Source material Block Start

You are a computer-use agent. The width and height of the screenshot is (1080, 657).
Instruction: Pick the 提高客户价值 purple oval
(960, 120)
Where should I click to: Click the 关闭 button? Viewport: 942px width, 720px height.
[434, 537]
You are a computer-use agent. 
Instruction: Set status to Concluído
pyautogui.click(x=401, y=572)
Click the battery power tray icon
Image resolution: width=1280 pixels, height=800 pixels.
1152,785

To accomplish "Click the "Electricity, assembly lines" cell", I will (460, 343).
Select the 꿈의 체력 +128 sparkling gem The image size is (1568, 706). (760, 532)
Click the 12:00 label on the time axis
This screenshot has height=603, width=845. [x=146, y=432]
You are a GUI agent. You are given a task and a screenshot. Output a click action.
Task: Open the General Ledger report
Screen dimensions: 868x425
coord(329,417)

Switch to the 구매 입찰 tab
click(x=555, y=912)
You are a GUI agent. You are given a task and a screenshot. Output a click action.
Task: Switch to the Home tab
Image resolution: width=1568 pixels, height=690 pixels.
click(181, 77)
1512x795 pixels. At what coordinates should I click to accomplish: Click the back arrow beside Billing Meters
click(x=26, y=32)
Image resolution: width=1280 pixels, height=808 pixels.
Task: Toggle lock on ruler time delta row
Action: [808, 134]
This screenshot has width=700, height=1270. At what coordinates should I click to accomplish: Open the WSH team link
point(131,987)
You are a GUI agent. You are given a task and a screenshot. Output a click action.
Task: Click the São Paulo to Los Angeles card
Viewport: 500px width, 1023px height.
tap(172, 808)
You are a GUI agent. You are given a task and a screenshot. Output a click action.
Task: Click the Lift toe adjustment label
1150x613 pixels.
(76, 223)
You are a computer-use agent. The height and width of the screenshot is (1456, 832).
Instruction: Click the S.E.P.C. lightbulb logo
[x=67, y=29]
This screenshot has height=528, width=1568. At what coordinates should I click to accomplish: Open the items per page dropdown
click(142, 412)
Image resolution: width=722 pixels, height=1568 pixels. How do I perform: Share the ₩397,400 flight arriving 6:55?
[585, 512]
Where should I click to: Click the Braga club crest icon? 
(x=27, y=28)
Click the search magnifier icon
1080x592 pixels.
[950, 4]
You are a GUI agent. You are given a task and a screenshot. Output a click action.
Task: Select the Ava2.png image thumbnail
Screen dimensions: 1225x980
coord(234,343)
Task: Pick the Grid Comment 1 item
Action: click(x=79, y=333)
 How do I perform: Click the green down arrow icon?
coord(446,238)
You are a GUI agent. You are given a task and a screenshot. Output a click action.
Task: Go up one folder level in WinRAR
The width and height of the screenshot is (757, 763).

Source material Block End

• [What you should do]:
Scan the records above for the lines holding "Viewport: 500px width, 1023px height." and "Task: Select the Ava2.png image thumbnail". Transcribe those two and every line between them word for word, and no others.

• [Response below]:
Viewport: 500px width, 1023px height.
tap(172, 808)
You are a GUI agent. You are given a task and a screenshot. Output a click action.
Task: Click the Lift toe adjustment label
1150x613 pixels.
(76, 223)
You are a computer-use agent. The height and width of the screenshot is (1456, 832).
Instruction: Click the S.E.P.C. lightbulb logo
[x=67, y=29]
This screenshot has height=528, width=1568. At what coordinates should I click to accomplish: Open the items per page dropdown
click(142, 412)
Image resolution: width=722 pixels, height=1568 pixels. How do I perform: Share the ₩397,400 flight arriving 6:55?
[585, 512]
Where should I click to: Click the Braga club crest icon? 
(x=27, y=28)
Click the search magnifier icon
1080x592 pixels.
[950, 4]
You are a GUI agent. You are given a task and a screenshot. Output a click action.
Task: Select the Ava2.png image thumbnail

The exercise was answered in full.